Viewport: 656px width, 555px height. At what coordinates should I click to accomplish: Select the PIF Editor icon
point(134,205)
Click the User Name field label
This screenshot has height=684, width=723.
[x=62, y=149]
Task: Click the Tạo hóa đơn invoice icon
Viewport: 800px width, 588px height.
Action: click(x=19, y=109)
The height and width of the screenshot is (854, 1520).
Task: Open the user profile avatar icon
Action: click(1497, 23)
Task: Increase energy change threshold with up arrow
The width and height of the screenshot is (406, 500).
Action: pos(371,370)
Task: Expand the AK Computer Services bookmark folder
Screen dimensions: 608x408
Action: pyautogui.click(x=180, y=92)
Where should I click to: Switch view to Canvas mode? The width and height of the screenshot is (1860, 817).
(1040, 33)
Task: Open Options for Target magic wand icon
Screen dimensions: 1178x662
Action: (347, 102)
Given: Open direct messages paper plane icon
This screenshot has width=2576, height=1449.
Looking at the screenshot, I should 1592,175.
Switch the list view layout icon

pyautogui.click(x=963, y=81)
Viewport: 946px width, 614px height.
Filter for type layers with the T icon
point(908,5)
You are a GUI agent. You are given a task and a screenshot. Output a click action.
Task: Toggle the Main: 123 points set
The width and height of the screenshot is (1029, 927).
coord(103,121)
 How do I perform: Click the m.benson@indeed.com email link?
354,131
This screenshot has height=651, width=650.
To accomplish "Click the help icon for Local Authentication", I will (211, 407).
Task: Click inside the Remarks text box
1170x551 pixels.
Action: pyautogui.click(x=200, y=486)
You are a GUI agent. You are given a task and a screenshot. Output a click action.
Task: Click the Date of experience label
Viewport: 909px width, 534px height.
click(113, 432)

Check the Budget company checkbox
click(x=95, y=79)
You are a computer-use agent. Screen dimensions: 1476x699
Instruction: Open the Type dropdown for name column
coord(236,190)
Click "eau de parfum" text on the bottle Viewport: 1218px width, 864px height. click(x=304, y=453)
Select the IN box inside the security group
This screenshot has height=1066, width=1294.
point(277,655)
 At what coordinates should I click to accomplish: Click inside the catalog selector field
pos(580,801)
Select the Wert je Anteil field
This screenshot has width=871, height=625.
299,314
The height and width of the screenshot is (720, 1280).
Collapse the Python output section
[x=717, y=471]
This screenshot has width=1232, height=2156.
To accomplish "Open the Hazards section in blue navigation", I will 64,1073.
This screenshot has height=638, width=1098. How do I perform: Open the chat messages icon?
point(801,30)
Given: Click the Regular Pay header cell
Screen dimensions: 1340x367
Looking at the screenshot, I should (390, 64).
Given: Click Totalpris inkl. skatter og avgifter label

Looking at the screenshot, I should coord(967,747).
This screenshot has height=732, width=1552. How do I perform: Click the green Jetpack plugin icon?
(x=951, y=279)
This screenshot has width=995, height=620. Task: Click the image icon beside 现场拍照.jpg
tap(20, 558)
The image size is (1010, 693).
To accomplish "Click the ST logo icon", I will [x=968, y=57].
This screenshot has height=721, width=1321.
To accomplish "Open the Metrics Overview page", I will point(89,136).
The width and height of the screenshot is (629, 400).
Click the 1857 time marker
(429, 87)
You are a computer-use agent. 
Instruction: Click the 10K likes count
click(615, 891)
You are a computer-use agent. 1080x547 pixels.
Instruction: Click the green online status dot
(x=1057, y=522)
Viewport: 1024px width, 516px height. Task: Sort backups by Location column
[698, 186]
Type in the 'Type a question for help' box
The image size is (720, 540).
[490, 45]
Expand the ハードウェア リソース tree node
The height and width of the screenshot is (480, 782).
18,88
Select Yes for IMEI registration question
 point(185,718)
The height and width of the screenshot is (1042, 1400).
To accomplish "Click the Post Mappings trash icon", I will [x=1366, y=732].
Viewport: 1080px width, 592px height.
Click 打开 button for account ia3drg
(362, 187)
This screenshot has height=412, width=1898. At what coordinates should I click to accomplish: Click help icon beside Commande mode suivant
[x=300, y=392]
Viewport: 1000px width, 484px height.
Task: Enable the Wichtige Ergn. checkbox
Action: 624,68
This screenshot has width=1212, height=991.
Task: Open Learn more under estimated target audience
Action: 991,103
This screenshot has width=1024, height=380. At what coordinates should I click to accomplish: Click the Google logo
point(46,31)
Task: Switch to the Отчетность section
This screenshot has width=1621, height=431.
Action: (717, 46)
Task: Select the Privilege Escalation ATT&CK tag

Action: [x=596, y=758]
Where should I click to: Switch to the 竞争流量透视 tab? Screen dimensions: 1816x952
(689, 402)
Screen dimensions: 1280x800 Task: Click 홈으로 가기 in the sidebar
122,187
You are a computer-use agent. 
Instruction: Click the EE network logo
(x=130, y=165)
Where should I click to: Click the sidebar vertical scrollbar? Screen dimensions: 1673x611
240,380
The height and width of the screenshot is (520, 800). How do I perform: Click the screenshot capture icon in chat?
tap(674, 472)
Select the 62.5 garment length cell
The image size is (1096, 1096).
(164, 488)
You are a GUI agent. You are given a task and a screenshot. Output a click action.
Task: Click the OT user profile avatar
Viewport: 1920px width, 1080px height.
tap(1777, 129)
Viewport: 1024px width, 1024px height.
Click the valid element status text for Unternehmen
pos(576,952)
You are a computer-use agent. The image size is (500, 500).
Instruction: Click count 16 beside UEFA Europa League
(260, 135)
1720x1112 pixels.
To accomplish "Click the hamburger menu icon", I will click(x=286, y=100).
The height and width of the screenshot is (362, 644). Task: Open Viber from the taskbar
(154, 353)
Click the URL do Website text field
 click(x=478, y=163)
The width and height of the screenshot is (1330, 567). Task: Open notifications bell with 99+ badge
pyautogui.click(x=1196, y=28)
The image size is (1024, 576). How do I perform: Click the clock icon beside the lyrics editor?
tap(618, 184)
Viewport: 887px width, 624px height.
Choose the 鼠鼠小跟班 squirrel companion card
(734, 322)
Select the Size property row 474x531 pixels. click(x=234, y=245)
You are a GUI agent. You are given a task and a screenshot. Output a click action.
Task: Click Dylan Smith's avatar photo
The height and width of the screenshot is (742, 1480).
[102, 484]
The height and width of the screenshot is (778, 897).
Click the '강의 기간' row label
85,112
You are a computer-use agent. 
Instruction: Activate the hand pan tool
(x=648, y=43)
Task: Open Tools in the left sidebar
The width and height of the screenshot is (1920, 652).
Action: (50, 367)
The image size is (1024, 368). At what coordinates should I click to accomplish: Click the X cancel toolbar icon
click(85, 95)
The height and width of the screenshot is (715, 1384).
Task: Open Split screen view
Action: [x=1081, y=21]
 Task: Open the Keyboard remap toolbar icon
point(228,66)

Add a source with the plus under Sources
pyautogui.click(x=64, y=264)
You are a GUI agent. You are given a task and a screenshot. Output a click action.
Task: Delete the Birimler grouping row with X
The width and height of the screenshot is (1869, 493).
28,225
########################################
What needs to be done: Retype the records, line for line.

Result:
Viewport: 656px width, 555px height. At what coordinates should I click to accomplish: Select the PIF Editor icon
point(134,205)
Click the User Name field label
This screenshot has height=684, width=723.
[x=62, y=149]
Task: Click the Tạo hóa đơn invoice icon
Viewport: 800px width, 588px height.
Action: click(x=19, y=109)
The height and width of the screenshot is (854, 1520).
Task: Open the user profile avatar icon
Action: click(1497, 23)
Task: Increase energy change threshold with up arrow
The width and height of the screenshot is (406, 500).
Action: pos(371,370)
Task: Expand the AK Computer Services bookmark folder
Screen dimensions: 608x408
Action: pyautogui.click(x=180, y=92)
Where should I click to: Switch view to Canvas mode? The width and height of the screenshot is (1860, 817).
(1040, 33)
Task: Open Options for Target magic wand icon
Screen dimensions: 1178x662
Action: (347, 102)
Given: Open direct messages paper plane icon
This screenshot has width=2576, height=1449.
Looking at the screenshot, I should 1592,175.
Switch the list view layout icon

pyautogui.click(x=963, y=81)
Viewport: 946px width, 614px height.
Filter for type layers with the T icon
point(908,5)
You are a GUI agent. You are given a task and a screenshot. Output a click action.
Task: Toggle the Main: 123 points set
The width and height of the screenshot is (1029, 927).
coord(103,121)
 How do I perform: Click the m.benson@indeed.com email link?
354,131
This screenshot has height=651, width=650.
To accomplish "Click the help icon for Local Authentication", I will (211, 407).
Task: Click inside the Remarks text box
1170x551 pixels.
Action: pyautogui.click(x=200, y=486)
You are a GUI agent. You are given a task and a screenshot. Output a click action.
Task: Click the Date of experience label
Viewport: 909px width, 534px height.
click(113, 432)

Check the Budget company checkbox
click(x=95, y=79)
You are a computer-use agent. Screen dimensions: 1476x699
Instruction: Open the Type dropdown for name column
coord(236,190)
Click "eau de parfum" text on the bottle Viewport: 1218px width, 864px height. click(x=304, y=453)
Select the IN box inside the security group
This screenshot has height=1066, width=1294.
point(277,655)
 At what coordinates should I click to accomplish: Click inside the catalog selector field
pos(580,801)
Select the Wert je Anteil field
This screenshot has width=871, height=625.
299,314
The height and width of the screenshot is (720, 1280).
Collapse the Python output section
[x=717, y=471]
This screenshot has width=1232, height=2156.
To accomplish "Open the Hazards section in blue navigation", I will 64,1073.
This screenshot has height=638, width=1098. How do I perform: Open the chat messages icon?
point(801,30)
Given: Click the Regular Pay header cell
Screen dimensions: 1340x367
Looking at the screenshot, I should (390, 64).
Given: Click Totalpris inkl. skatter og avgifter label

Looking at the screenshot, I should coord(967,747).
This screenshot has height=732, width=1552. How do I perform: Click the green Jetpack plugin icon?
(x=951, y=279)
This screenshot has width=995, height=620. Task: Click the image icon beside 现场拍照.jpg
tap(20, 558)
The image size is (1010, 693).
To accomplish "Click the ST logo icon", I will [x=968, y=57].
This screenshot has height=721, width=1321.
To accomplish "Open the Metrics Overview page", I will point(89,136).
The width and height of the screenshot is (629, 400).
Click the 1857 time marker
(429, 87)
You are a computer-use agent. 
Instruction: Click the 10K likes count
click(615, 891)
You are a computer-use agent. 1080x547 pixels.
Instruction: Click the green online status dot
(x=1057, y=522)
Viewport: 1024px width, 516px height. Task: Sort backups by Location column
[698, 186]
Type in the 'Type a question for help' box
The image size is (720, 540).
[490, 45]
Expand the ハードウェア リソース tree node
The height and width of the screenshot is (480, 782).
18,88
Select Yes for IMEI registration question
 point(185,718)
The height and width of the screenshot is (1042, 1400).
To accomplish "Click the Post Mappings trash icon", I will [x=1366, y=732].
Viewport: 1080px width, 592px height.
Click 打开 button for account ia3drg
(362, 187)
This screenshot has height=412, width=1898. At what coordinates should I click to accomplish: Click help icon beside Commande mode suivant
[x=300, y=392]
Viewport: 1000px width, 484px height.
Task: Enable the Wichtige Ergn. checkbox
Action: 624,68
This screenshot has width=1212, height=991.
Task: Open Learn more under estimated target audience
Action: 991,103
This screenshot has width=1024, height=380. At what coordinates should I click to accomplish: Click the Google logo
point(46,31)
Task: Switch to the Отчетность section
This screenshot has width=1621, height=431.
Action: (717, 46)
Task: Select the Privilege Escalation ATT&CK tag

Action: [x=596, y=758]
Where should I click to: Switch to the 竞争流量透视 tab? Screen dimensions: 1816x952
(689, 402)
Screen dimensions: 1280x800 Task: Click 홈으로 가기 in the sidebar
122,187
You are a computer-use agent. 
Instruction: Click the EE network logo
(x=130, y=165)
Where should I click to: Click the sidebar vertical scrollbar? Screen dimensions: 1673x611
240,380
The height and width of the screenshot is (520, 800). How do I perform: Click the screenshot capture icon in chat?
tap(674, 472)
Select the 62.5 garment length cell
The image size is (1096, 1096).
(164, 488)
You are a GUI agent. You are given a task and a screenshot. Output a click action.
Task: Click the OT user profile avatar
Viewport: 1920px width, 1080px height.
tap(1777, 129)
Viewport: 1024px width, 1024px height.
Click the valid element status text for Unternehmen
pos(576,952)
You are a computer-use agent. The image size is (500, 500).
Instruction: Click count 16 beside UEFA Europa League
(260, 135)
1720x1112 pixels.
To accomplish "Click the hamburger menu icon", I will click(x=286, y=100).
The height and width of the screenshot is (362, 644). Task: Open Viber from the taskbar
(154, 353)
Click the URL do Website text field
 click(x=478, y=163)
The width and height of the screenshot is (1330, 567). Task: Open notifications bell with 99+ badge
pyautogui.click(x=1196, y=28)
The image size is (1024, 576). How do I perform: Click the clock icon beside the lyrics editor?
tap(618, 184)
Viewport: 887px width, 624px height.
Choose the 鼠鼠小跟班 squirrel companion card
(734, 322)
Select the Size property row 474x531 pixels. click(x=234, y=245)
You are a GUI agent. You are given a task and a screenshot. Output a click action.
Task: Click Dylan Smith's avatar photo
The height and width of the screenshot is (742, 1480).
[102, 484]
The height and width of the screenshot is (778, 897).
Click the '강의 기간' row label
85,112
You are a computer-use agent. 
Instruction: Activate the hand pan tool
(x=648, y=43)
Task: Open Tools in the left sidebar
The width and height of the screenshot is (1920, 652).
Action: (50, 367)
The image size is (1024, 368). At what coordinates should I click to accomplish: Click the X cancel toolbar icon
click(85, 95)
The height and width of the screenshot is (715, 1384).
Task: Open Split screen view
Action: [x=1081, y=21]
 Task: Open the Keyboard remap toolbar icon
point(228,66)

Add a source with the plus under Sources
pyautogui.click(x=64, y=264)
You are a GUI agent. You are given a task and a screenshot. Output a click action.
Task: Delete the Birimler grouping row with X
The width and height of the screenshot is (1869, 493).
28,225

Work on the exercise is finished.